In un libro un naufragio del 1989 a La Spezia

(S.Coggio – Il Secolo XIX, 14/02/20) – «È stato come trovarsi davanti ad un plotone di esecuzione. Io ho vissuto la morte, l’ho sentita. Avevo dentro un freddo tombale che non si può raccontare. In quelle 30 ore in mare, persi 15 chili. Ricordo che mi colpivo da solo, nel tentativo di non morire. Vedevo mia moglie davanti alla mia bara, con i bambini per mano. Non volevo abbandonarli». Era il 28 ottobre del 1989, una battuta di pesca al Tino finì in naufragio.

Solo dopo trent’anni uno dei due superstiti è riuscito a raccontare la sua storia in un libro Acqua Salata. Sarà presentato il 21, alle 17, in Provincia. L’autore è Fabrizio Ghironi, che all’epoca aveva solo 35 anni ed era partito all’alba da Groppoli di Mulazzo, per pescare col cugino Giancarlo, 59 anni, titolare dell’hotel Ghironi, presidente degli albergatori. Giancarlo morì. Morì un suo amico, Sauro Brignole, 56 anni. Sopravvisse, oltre a Fabrizio, il mitilicoltore Vittorio Lelli, che ancora adesso – confida a fatica – non trascorre una notte o un giorno senza ricordare.

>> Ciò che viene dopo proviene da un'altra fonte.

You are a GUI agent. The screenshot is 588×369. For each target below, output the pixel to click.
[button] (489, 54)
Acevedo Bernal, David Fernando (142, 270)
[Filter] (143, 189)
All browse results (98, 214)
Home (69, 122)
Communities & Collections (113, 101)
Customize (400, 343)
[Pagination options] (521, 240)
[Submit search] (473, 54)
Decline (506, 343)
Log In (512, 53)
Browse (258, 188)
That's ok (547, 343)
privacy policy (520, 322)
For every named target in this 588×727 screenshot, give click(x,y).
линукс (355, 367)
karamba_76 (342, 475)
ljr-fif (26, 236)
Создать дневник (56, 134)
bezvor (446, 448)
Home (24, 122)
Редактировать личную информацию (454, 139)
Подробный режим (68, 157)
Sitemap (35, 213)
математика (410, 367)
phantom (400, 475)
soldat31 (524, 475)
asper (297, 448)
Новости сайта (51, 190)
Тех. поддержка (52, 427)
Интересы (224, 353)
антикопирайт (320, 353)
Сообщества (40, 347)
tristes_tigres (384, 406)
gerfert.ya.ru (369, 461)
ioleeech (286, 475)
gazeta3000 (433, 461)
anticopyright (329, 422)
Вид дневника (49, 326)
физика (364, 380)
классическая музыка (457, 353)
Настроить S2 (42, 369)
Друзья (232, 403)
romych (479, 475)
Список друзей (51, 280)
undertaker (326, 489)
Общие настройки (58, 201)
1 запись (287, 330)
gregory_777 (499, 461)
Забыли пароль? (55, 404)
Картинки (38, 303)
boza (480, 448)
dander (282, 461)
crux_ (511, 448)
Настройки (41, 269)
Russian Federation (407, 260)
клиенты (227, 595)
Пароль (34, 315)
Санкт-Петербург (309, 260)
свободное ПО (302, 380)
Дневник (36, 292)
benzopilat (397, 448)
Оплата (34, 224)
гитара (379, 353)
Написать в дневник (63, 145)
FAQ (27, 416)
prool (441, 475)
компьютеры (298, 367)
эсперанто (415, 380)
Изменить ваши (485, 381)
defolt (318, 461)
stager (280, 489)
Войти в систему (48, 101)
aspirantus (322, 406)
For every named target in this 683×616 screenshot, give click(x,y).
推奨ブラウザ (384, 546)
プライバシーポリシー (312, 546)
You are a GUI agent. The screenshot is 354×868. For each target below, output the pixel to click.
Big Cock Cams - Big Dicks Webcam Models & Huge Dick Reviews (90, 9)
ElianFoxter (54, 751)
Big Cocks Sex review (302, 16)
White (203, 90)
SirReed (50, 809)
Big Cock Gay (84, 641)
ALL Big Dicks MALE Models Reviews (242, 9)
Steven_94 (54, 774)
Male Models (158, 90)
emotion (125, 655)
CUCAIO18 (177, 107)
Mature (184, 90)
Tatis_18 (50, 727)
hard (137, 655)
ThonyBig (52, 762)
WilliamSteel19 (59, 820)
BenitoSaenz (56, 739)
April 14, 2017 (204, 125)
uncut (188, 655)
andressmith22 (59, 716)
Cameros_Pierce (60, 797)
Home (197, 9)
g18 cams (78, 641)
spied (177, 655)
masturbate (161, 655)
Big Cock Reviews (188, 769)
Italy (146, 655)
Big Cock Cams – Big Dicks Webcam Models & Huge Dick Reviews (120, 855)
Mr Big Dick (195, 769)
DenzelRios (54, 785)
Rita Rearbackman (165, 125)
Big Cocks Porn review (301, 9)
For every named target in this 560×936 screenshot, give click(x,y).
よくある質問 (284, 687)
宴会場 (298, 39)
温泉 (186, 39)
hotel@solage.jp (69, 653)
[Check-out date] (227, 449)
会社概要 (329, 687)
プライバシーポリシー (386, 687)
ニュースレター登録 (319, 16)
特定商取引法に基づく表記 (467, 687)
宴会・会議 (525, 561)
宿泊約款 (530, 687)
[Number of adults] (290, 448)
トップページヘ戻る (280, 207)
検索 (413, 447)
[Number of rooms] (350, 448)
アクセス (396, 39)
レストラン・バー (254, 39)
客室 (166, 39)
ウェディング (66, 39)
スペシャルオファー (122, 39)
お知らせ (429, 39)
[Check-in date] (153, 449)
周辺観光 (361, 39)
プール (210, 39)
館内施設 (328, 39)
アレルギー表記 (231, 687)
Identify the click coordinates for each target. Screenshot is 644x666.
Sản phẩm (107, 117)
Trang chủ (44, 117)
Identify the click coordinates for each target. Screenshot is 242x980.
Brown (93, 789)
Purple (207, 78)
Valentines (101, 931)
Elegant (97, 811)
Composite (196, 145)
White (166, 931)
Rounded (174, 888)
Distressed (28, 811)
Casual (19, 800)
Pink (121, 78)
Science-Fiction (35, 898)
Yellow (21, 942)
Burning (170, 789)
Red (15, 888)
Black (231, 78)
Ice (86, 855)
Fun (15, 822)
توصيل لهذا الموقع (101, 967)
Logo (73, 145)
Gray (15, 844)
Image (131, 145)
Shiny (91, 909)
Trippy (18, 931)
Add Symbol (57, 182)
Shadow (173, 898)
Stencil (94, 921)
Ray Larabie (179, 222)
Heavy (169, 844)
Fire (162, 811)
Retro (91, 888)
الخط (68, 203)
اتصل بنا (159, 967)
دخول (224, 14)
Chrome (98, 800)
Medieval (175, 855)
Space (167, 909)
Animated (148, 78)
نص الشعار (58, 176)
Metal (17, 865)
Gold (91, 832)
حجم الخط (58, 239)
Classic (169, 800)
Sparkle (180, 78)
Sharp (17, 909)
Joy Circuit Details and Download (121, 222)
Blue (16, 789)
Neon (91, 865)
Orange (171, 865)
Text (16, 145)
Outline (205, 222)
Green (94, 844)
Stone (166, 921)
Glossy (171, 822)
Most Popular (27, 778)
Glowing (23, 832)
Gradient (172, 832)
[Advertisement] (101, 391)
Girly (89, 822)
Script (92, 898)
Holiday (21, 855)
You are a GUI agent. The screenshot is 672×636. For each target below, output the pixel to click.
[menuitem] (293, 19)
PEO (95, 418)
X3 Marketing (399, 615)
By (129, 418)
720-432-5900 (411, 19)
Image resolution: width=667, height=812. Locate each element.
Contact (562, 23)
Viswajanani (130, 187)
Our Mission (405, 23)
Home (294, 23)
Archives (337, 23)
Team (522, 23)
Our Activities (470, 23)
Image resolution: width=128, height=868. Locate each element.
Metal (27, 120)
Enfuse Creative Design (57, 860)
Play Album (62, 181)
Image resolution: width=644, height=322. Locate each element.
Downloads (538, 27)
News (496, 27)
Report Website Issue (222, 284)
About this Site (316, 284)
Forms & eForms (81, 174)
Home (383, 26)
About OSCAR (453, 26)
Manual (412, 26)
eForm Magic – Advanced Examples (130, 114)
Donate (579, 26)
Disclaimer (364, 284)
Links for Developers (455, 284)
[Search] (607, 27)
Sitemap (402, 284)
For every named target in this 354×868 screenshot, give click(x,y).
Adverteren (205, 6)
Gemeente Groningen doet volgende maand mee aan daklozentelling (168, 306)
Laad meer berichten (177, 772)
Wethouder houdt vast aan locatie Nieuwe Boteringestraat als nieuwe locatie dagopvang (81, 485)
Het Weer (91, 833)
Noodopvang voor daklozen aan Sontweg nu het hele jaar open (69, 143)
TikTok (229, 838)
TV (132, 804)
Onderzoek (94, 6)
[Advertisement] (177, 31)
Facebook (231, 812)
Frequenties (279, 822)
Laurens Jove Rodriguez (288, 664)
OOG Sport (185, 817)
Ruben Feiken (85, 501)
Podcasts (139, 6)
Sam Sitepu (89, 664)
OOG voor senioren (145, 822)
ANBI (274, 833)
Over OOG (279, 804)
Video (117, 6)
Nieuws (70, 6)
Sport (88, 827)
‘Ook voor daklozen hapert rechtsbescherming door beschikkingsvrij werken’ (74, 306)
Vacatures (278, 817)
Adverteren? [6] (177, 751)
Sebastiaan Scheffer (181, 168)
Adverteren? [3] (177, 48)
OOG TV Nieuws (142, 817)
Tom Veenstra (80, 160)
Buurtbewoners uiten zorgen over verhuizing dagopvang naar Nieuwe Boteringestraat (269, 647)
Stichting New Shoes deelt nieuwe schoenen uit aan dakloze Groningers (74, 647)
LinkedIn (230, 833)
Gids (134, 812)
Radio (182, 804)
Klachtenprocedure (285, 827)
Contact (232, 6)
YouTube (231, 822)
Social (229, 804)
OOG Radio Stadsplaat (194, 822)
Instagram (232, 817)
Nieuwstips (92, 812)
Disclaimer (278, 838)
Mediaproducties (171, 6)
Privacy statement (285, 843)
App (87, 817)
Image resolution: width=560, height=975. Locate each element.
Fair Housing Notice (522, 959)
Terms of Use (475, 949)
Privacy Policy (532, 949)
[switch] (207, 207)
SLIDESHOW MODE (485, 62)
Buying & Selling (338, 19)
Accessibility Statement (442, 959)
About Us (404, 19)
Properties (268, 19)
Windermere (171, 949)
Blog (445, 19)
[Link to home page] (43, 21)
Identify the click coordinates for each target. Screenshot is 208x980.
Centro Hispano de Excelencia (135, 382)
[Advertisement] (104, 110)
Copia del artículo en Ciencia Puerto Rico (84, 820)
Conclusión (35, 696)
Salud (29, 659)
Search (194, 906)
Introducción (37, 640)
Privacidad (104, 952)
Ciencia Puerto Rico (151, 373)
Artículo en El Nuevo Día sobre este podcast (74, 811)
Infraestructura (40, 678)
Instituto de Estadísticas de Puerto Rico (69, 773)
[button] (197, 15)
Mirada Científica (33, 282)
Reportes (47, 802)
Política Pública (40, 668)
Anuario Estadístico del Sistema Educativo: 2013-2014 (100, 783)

«Ci penso ancora appena mi sveglio – dice Lelli – non voglio parlarne, l’ho promesso a quanti sono mancati. La mia forma di rispetto per le vittime, è il silenzio». Non ha mai voluto parlarne nemmeno Fabrizio. Però, a distanza di trent’anni, ha scritto la sua storia, per i suoi cari, tirando fuori tutti i fantasmi di quelle trenta ore, legati ad un salvagente, quando le navi passavano vicine senza vederli. «L’ho scritto per me. È anche la storia personale della mia riscoperta della fede. Poi, chi l’ha letto, mi ha chiesto perché non condividerlo con gli altri. Ed io, dopo tanti anni, ho pensato che fosse arrivato il momento».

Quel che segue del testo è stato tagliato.